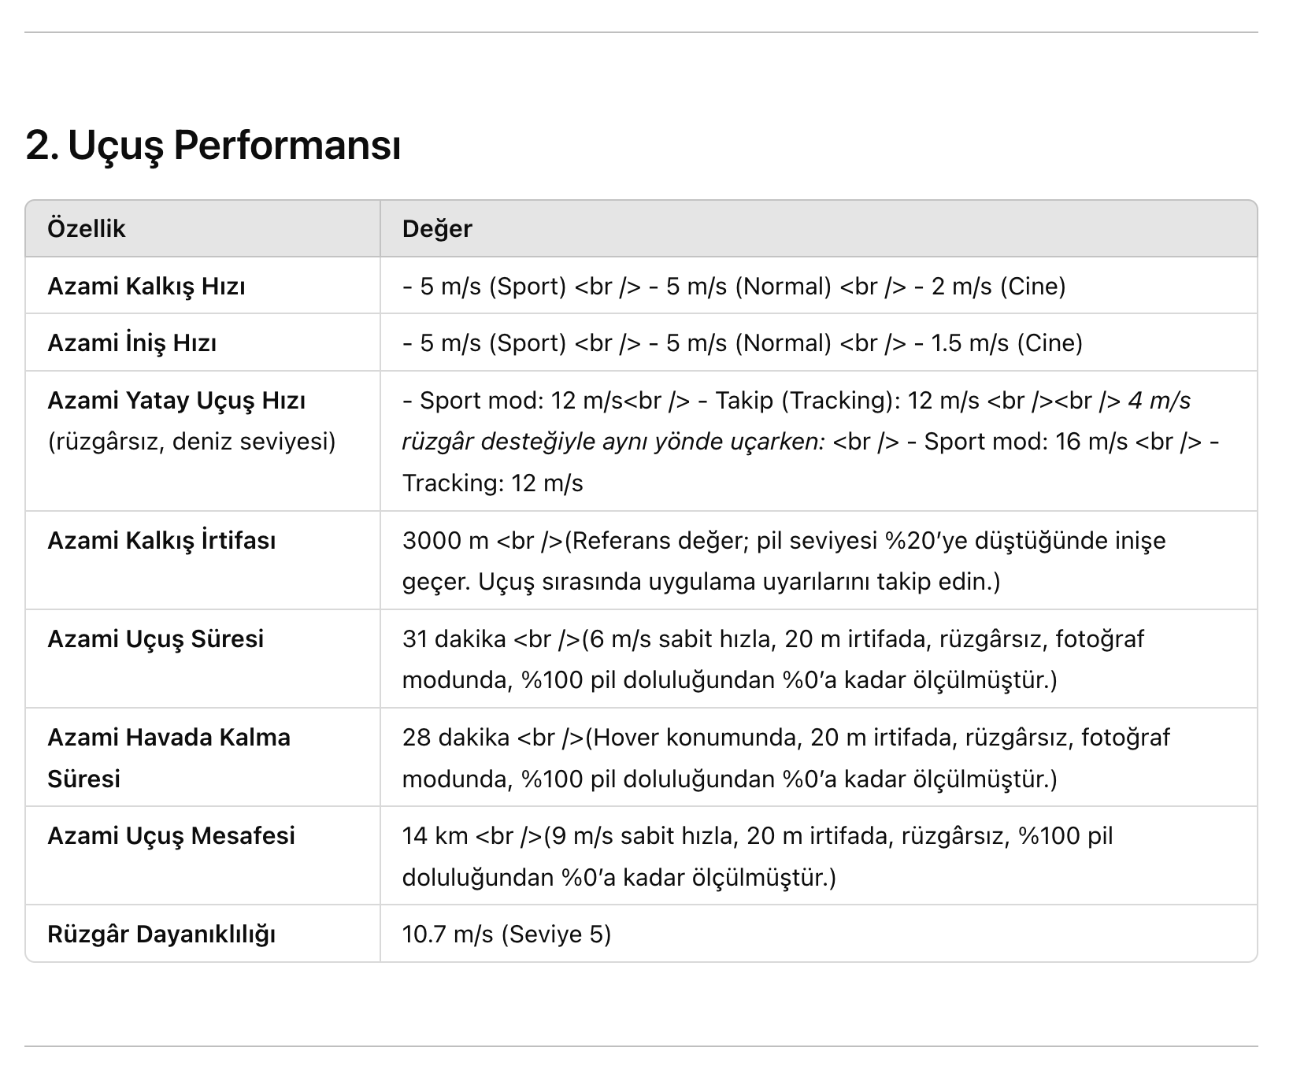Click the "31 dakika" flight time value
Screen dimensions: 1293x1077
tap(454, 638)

==

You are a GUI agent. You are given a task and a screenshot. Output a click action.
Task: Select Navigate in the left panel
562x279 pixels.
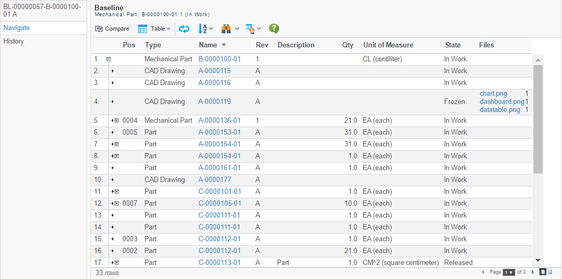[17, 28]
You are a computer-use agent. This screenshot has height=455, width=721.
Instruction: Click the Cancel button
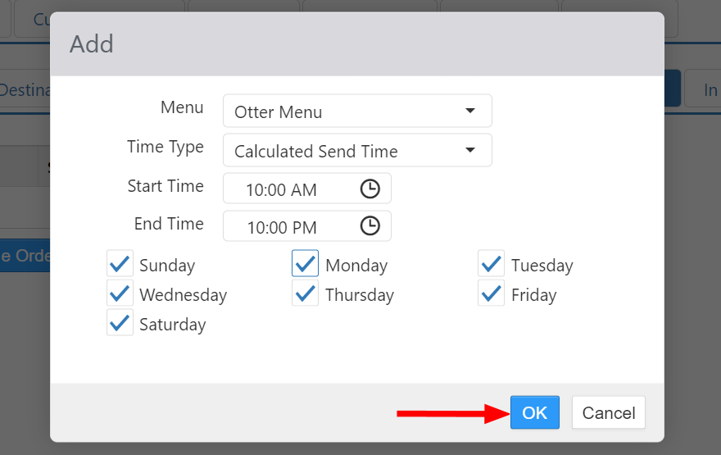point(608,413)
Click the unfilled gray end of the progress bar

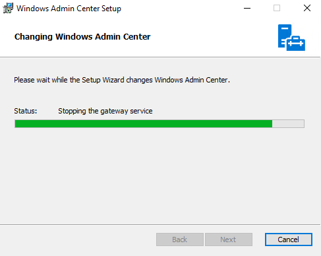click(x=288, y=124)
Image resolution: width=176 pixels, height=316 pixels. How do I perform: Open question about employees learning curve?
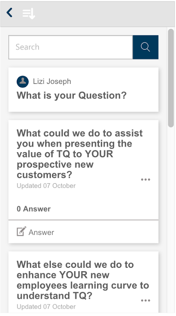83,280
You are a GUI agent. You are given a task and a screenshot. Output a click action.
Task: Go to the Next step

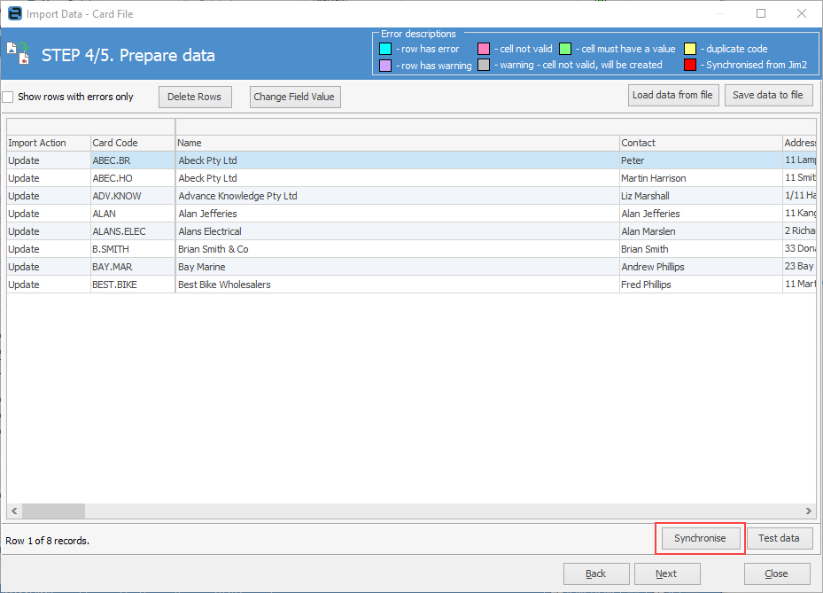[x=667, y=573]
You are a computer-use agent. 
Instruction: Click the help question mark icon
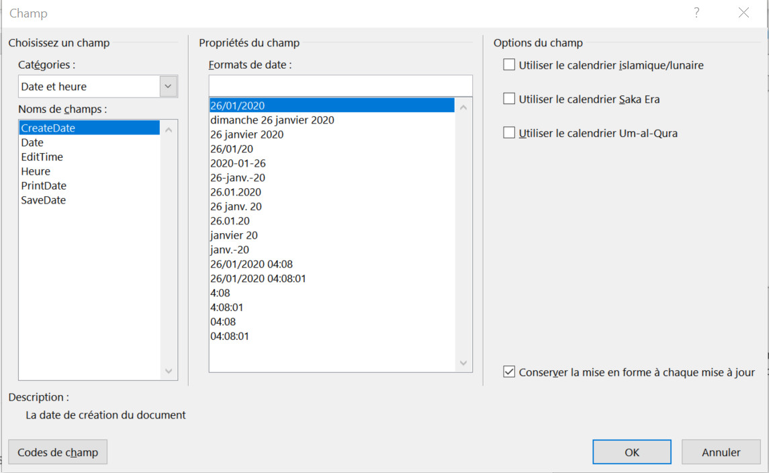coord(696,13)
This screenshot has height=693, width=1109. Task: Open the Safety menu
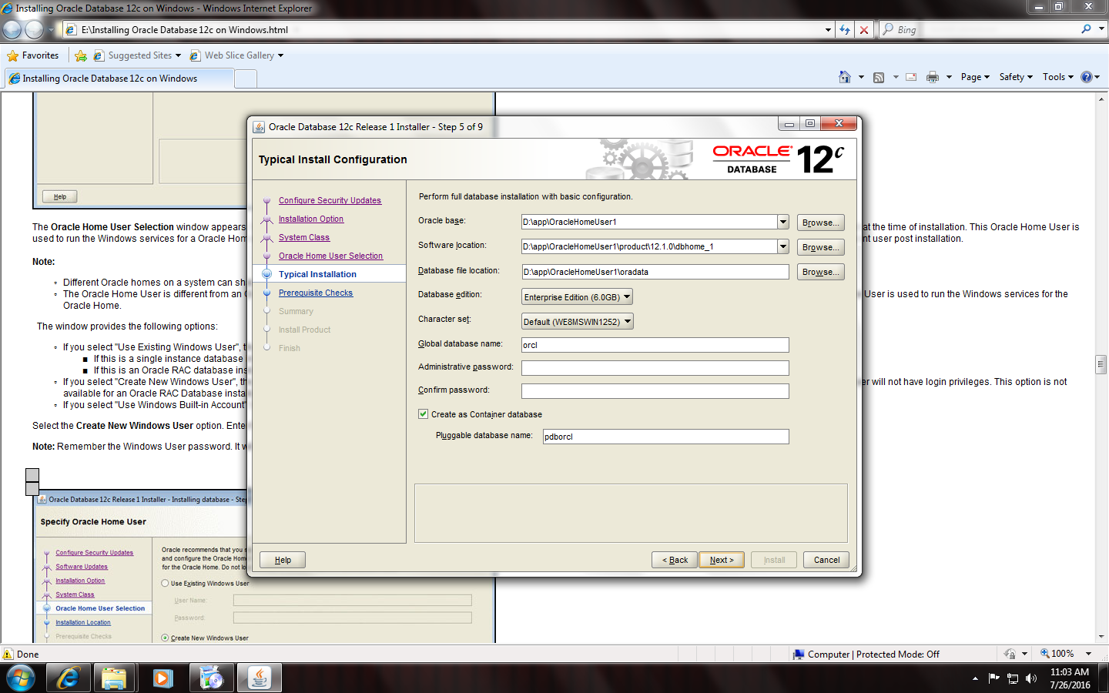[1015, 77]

*The task:*
Every line in the data above that contains the word "agent" should be copied.

*Written response:*
You are a GUI agent. You are given a task and a screenshot. Output a click action.
You are a computer-use agent. This screenshot has height=455, width=721.
You are a GUI agent. You are given a task and a screenshot. Output a click action.
You are a computer-use agent. 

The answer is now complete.